Designed for Performance
Redpanda comes with an autotuner that detects the optimal settings for your hardware. To get the best performance for your hardware, set Redpanda to production mode. In production mode, Redpanda identifies your hardware configuration and tunes itself to give you the best performance. This section describes other design considerations.
Redpanda uses DMA (Direct Memory Access) for all its disk I/O. To get the
best I/O performance, place the data directory
/var/lib/redpanda/data) on an XFS partition in a local NVMe SSD. Redpanda can
drive your SSD at maximum throughput at all times. Redpanda relies on XFS due
to its use of sparse file system support to flush concurrent, non-overlapping pages.
Although other file systems might work, they may have limitations that prevent
you from getting the most value out of your hardware.
|Redpanda recommends not using network-blocked devices, because of their inherent performance limitations.|
For multi-disk setups, use Raid 0 with XFS on top.
While monitoring, you might notice that the file system file sizes change.
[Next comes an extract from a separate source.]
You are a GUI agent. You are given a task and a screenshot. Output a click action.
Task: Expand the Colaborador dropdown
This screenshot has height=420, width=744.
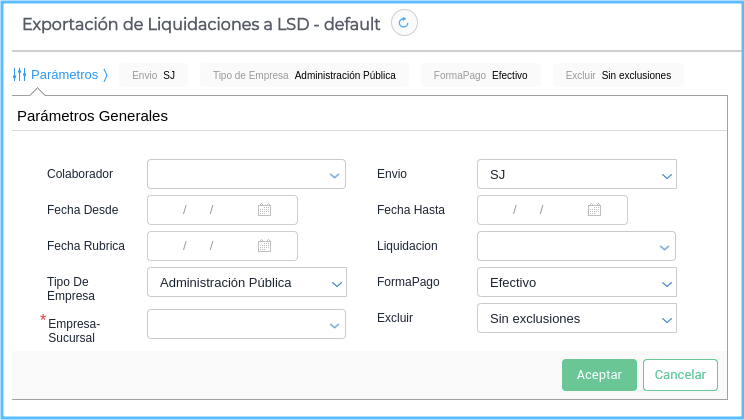(x=246, y=174)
This is expected behavior, because Redpanda uses internal heuristics to expand the file system metadata when it improves performance for a sequence of operations, or to amortize the cost of synchronization events.
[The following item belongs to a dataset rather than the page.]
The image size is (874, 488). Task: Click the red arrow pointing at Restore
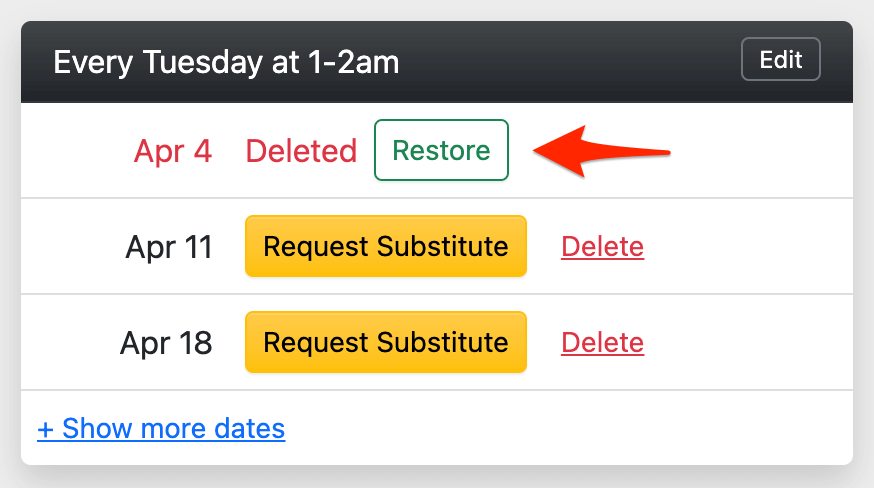click(x=600, y=152)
Modern network interface controllers (NICs) can drive multi-gigabit traffic to hosts. Redpanda ships with
rpk, a single tool for managing your entire Redpanda cluster.
rpk probes the hardware
(taking into account the number of CPUs) and automatically chooses the best
setting to drive high-throughput traffic to the machine. The modes are all but
cpu0, cpu0 + hyper-thread sibling, or distributed across all cores. This is in addition
to other settings like backlog and max sockets, regardless of whether the NIC is bonded
or not. The user is never aware of any of these low-level settings, and in most
production scenarios, it is distributed across all cores. This distributes the cost of interrupt processing evenly among all cores.
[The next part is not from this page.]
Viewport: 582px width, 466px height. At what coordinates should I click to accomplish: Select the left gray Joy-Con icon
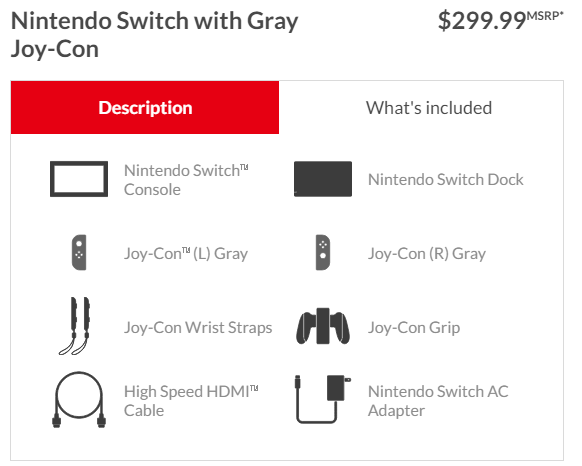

To run at peak performance for extended periods, Redpanda leverages control groups (cgroups) to isolate the Redpanda processes. This shields Redpanda processes from other processes that could adversely affect performance.
Redpanda also leverages
systemd slices. Redpanda instructs the kernel to
evict other processes before process memory, and to reserve I/O
quotas and CPU time. This way, even when other processes are competing for resources,
Redpanda still delivers predictable latency and throughput to end users.
The default CPU configuration is prioritized for typical end-user use cases, such as non-CPU-intensive desktop applications and optimizing power usage. Redpanda disables all power-saving modes and ensures that the CPU is configured for predictable latency at all times. Redpanda drives machines around ~90% utilization and still gives predictable low latency results.
Swapping is prevented, so Redpanda is never swapped out of memory. By design, Redpanda allocates nearly all available memory upfront, partitioning the allocated memory between all cores and pinning the memory to the specified NUMA domain (specific CPU socket). This makes sure that there are predictable memory allocations and predictable latency.